Health+Benefits the May 2021 issue

Mixed Signals

There are reasons for both stronger and weaker hospital M&A post pandemic.
By David Smith Posted on May 2, 2021

The decline in transactions is multifaceted, owing much to the uncertainty wrought by the COVID-19 pandemic, the slowed cadence of conducting such transactions, and the increasing tension with antitrust regulators overseeing an industry that has definitionally become more concentrated in recent years.

Financial uncertainty makes such transactions difficult to negotiate, particularly in the fog of a historic event that is widely believed to reshape the nation’s social compact and shift how patients utilize care. During such periods, the traditional mechanics of defining value and establishing a fair price for asset acquisition fail as markets look for additional information about how the environment is most likely to normalize.

However, after a yearlong period of sustained change in how physicians and patients interact, a strategic expectation will be to divest of over-indexed fixed assets in favor of alternative forms of care through nontraditional modalities.

Thus, the more important question is what to expect as the country exits the pandemic period and markets come to understand and reconcile the characteristics of a normalized environment.

Strengthened Hospital M&A

There are several signals that portend a strong increase in hospital M&A over the course of the next five years.

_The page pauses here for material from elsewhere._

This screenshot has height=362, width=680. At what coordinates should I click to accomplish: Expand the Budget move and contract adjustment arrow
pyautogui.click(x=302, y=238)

The first is the most obvious: the aftermath of the COVID-19 period itself. For almost a year, hospitals’ traditional economic mechanisms of driving volume through emergency departments, specialists and procedures have been overtaken by government-mandated suspensions of elective procedures and utilization patterns shifted by patients hesitant to enter medical facilities. The overall financial impact on hospitals remains unknown, but most hospitals across the country are recovering from a serious blow to their balance sheets, federal COVID-19 related aid notwithstanding. As the dust settles, hospitals that were disproportionately impacted by the pandemic period are more likely to seek financial security through an acquisition.

The second is grounded in hospitals’ seeking to better diversify their revenues through expanded services and/or geographies in an environment where government reimbursement remains relatively fixed and counterpressures from purchasing groups (namely governments and employers) increasingly seek risk-oriented relationships that favor strong care management attributes.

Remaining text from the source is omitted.